C'est dans cette atmosphère que le parti colonial, en la personne d'Antoine Filidori, « un des principaux chefs de file des ressortissants français du territoire », fit appel à G. Monnet pour organiser sa contre-offensive, étroitement coordonnée avec celle que préparaient les représentants du gouvernement français lui-même.

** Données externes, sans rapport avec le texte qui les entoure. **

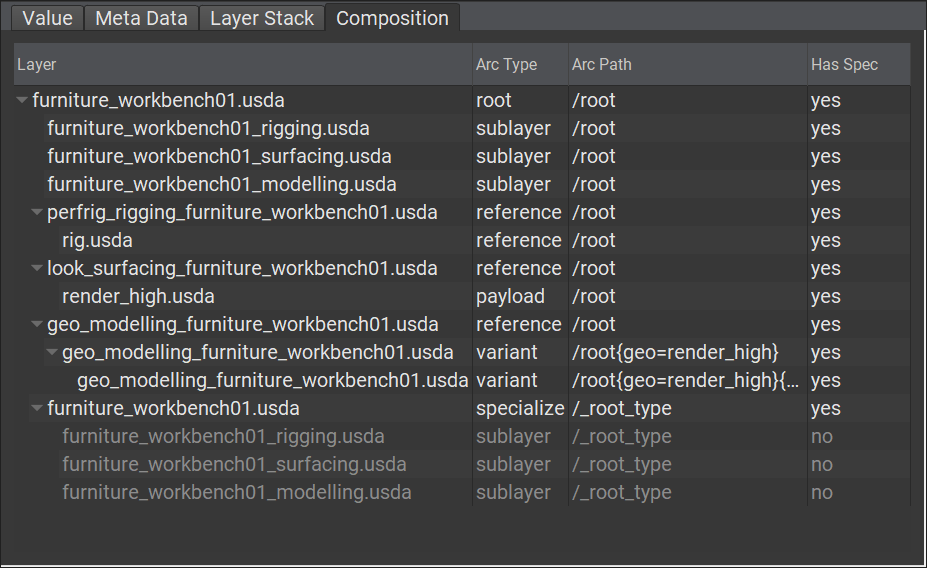Open the Meta Data tab
Viewport: 927px width, 568px height.
click(140, 18)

Après s'être fait confirmer par Houphouët, et devant témoin, le désaccord fondamental qui l'opposait, malgré toutes les apparences, à la majorité du mouvement, tant à Abidjan qu'à l'échelle fédérale, G. Monnet lança, du haut de la tribune versaillaise, les fameuses calomnies concernant un prétendu complot communiste-RDA qui devait servir de prétexte à la déclaration de guerre contre le Rassemblement et sa section ivoirienne. Cette activité de provocateur anti-RDA n'empêchera pas (ou permettra à) G. Monnet de devenir ministre, puis conseiller d’Houphouët.
Il y avait donc, d'un côté, le glissement solitaire et constant d’Houphouët dans la conciliation avec le parti colonial et, de l'autre, l'affirmation claire et nette, à travers le vote massif en faveur des candidats du RDA au Conseil général, de la nécessité de la lutte positive pour l'abolition des privilèges coloniaux et pour la défense exclusive des droits naturels des populations de la Côte d’Ivoire.
Dès lors, on peut imaginer le calcul de ceux qui avaient décidé d'abattre le RDA. A partir du moment où il était devenu évident que les planteurs, et spécialement leur président, n'avaient pas le même intérêt que la base militante du PDCI à ce que le mouvement qu'ils avaient contribué à fonder aille jusqu'au bout de son propre génie, il suffisait de pousser à la roue dans le sens des militants les plus avancés, d'amener de la sorte le mouvement à se radicaliser au maximum de ses possibilités, pour que sa belle unité se brise, les planteurs préférant, tout compte fait, un arrangement quelconque avec leurs rivaux européens au risque majeur d'être entraînés malgré eux dans leur propre ruine.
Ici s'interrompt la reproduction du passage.